Why a novena for anxiety, rather than a single prayer?
The nine-day structure of the novena is itself the discipline that anxious souls most need. The single prayer of surrender, said once and then forgotten, rarely changes the soul's interior posture. The nine consecutive days of the same prayer, named with the same intention, gradually retrain the soul to bring the worry to Christ rather than to its own thoughts.
Don Dolindo Ruotolo described the Surrender Novena as a school of repeated trust. Each day's repetition is not a magical formula but a moment of practiced release. By day nine, in the understanding of the great spiritual writers, the soul has begun to recognize the difference between the natural impulse to fix the situation and the deeper interior freedom of trusting God to act.
Anxiety, mental health, and Catholic teaching
The Catholic Church teaches that clinical anxiety disorders are real medical conditions, not failures of faith. The Catechism affirms the legitimacy of medical and psychological care (paragraph 2288) and the dignity of the suffering person whose interior unrest may have physiological or psychological as well as spiritual roots.

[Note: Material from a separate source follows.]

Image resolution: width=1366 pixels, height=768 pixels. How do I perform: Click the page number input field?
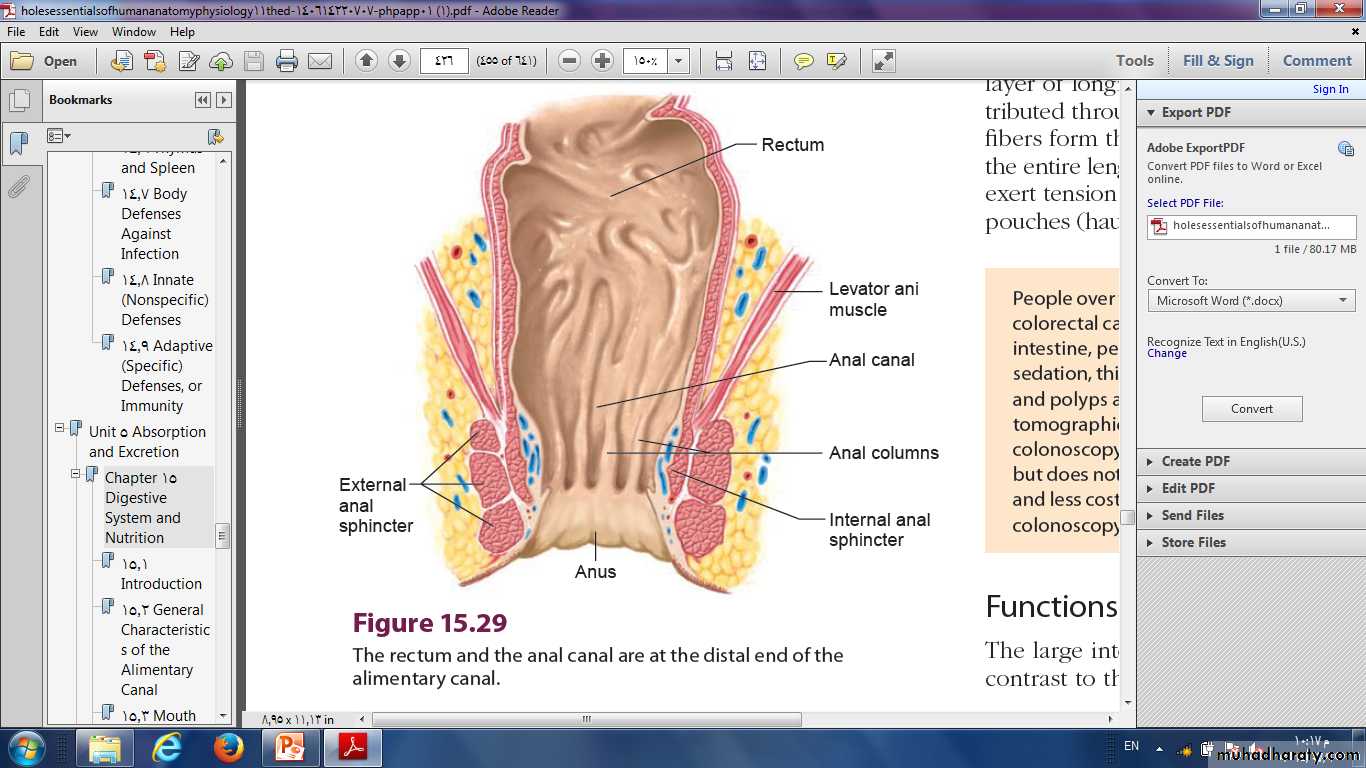[444, 61]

Catholic spiritual directors counsel that the novenas above are prayed in addition to, not in place of, appropriate medical care for those whose anxiety meets the threshold of a clinical disorder. Many of the canonized saints suffered serious mental and emotional affliction (Saint Therese of Lisieux's last year, Saint Mother Teresa's long interior darkness, Saint Padre Pio's documented depressions) and continued to receive the graces of prayer through them.
Frequently asked questions
Is anxiety a sin in Catholic teaching?
No. The Catechism distinguishes between the natural emotion of anxiety (which can be a healthy response to real danger) and the habitual disposition of anxious self-management which leaves no room for God's providence. The latter is a spiritual disorder, not a sin in the strict sense, but it can be the soil in which sins of distrust and despair grow. The Catholic remedy is the prayer of surrender, not the suppression of feeling.

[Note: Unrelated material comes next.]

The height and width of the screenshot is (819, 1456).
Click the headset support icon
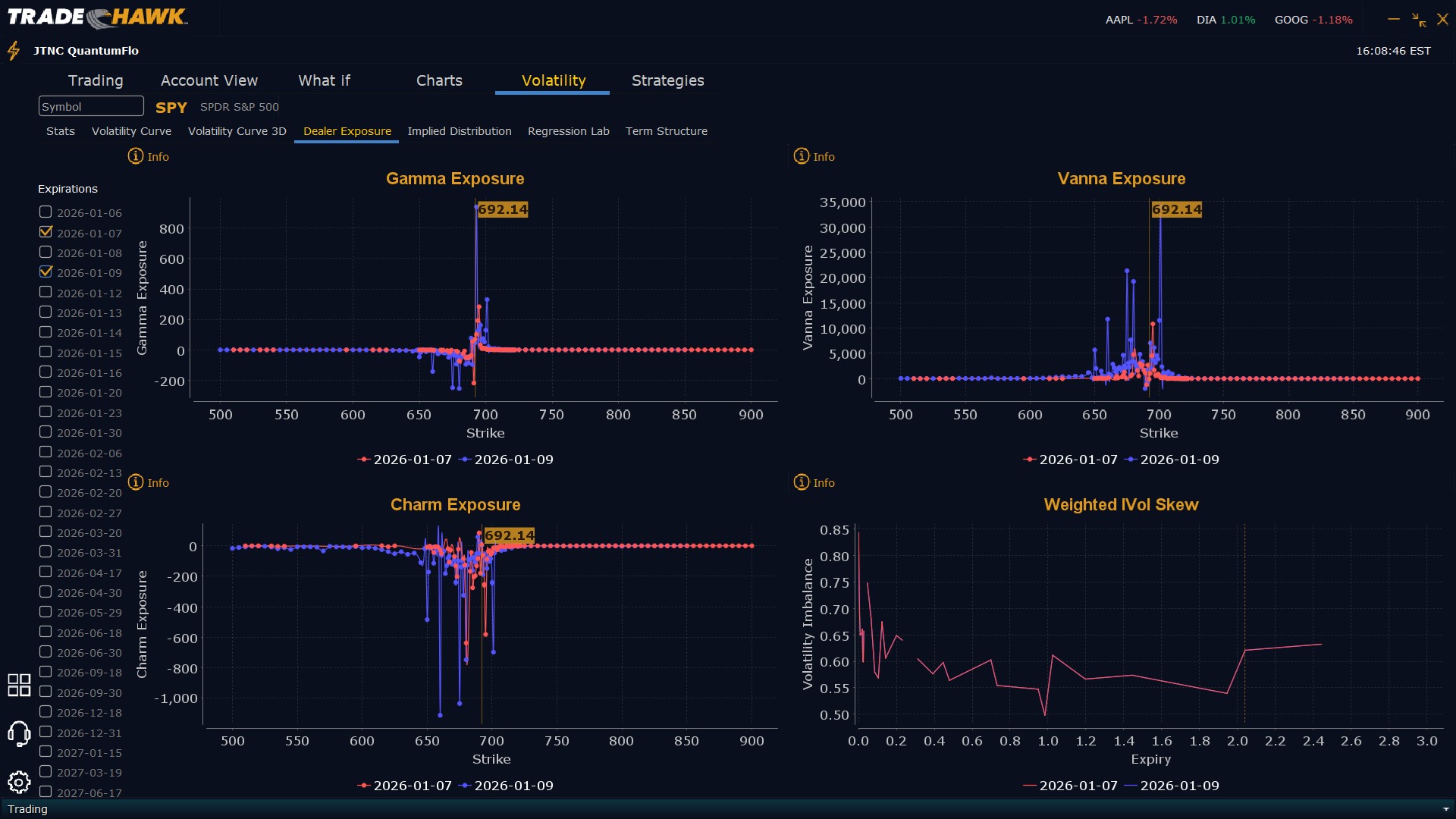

Which is best for chronic anxiety vs a specific worry?
For chronic anxiety as a habitual disposition: the Surrender Novena. Its repeated daily prayer reshapes the soul's posture toward God across the nine days. For a specific worry: Mary Undoer of Knots, which gives the Blessed Virgin a particular knot to address. For deeper interior unrest rooted in distance from Christ: the Sacred Heart Novena.

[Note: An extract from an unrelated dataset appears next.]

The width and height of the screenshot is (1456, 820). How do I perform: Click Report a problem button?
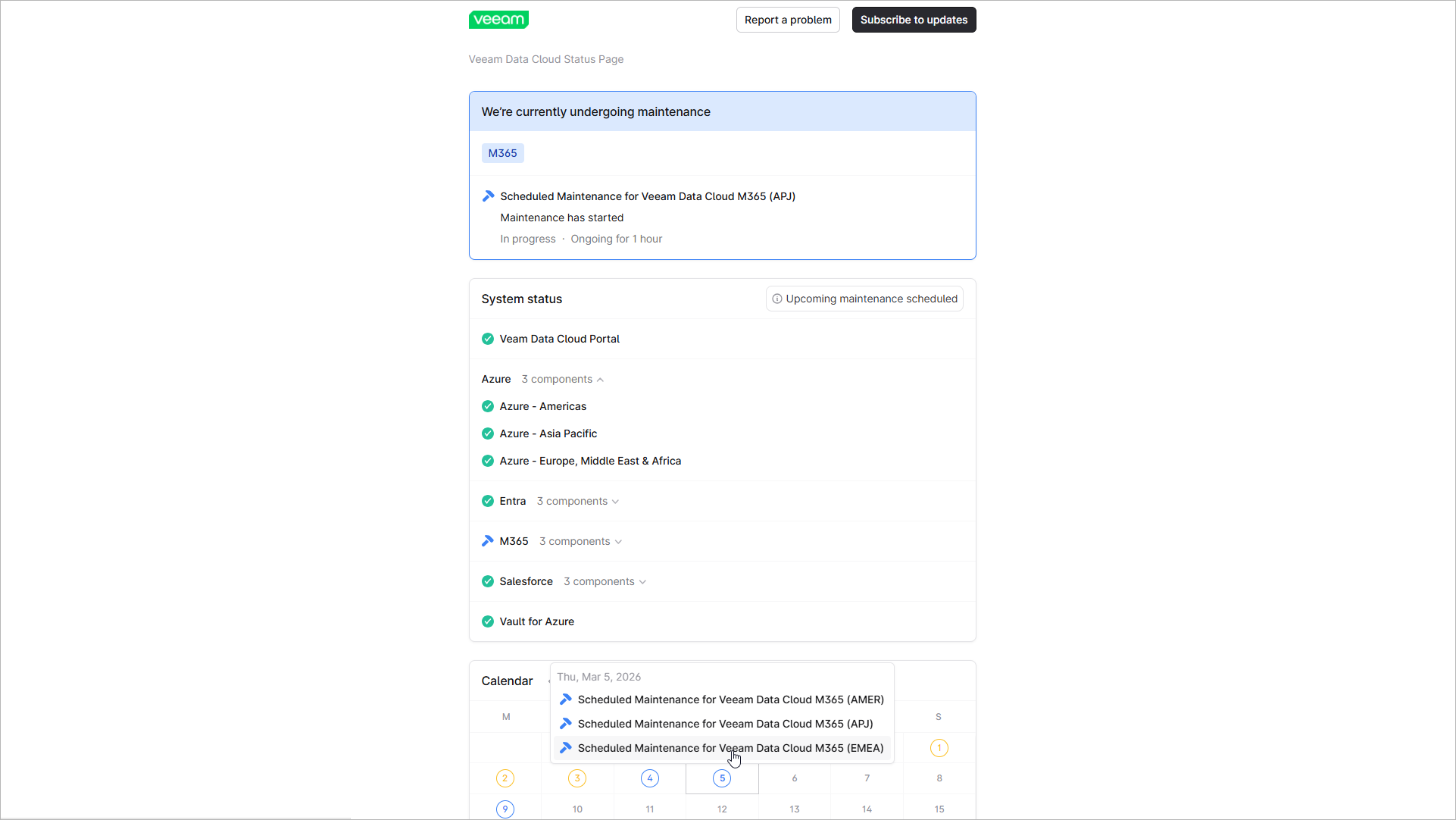pyautogui.click(x=788, y=20)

Can I pray these alongside medication or therapy for anxiety?
Yes, and the Catholic tradition affirms that you should. The Catechism teaches that medical care and prayer are not opposed (paragraph 2288). Catholic saints have explicitly counseled the use of every legitimate natural remedy for mental and emotional suffering alongside the supernatural remedies of prayer and the sacraments.
What is the difference between surrender and giving up?
Surrender is an act of trust placing the situation into hands more capable than one's own. Giving up is the abandonment of hope. The Surrender Novena specifically teaches the distinction: the prayer of release is itself a positive act, an entrusting, not a withdrawal of care or effort.
Related Catholic prayers for anxiety
Beyond these three novenas, several short Catholic prayers are traditionally prayed when anxiety strikes: the Memorare, the great Catholic prayer of confidence in Marian intercession; the Anima Christi, prayed after Communion and often as a moment-by-moment refuge in the interior life; and the simple ejaculation of the Holy Name, "Jesus, mercy" or "Jesus, I trust in You" (the prayer of Saint Faustina).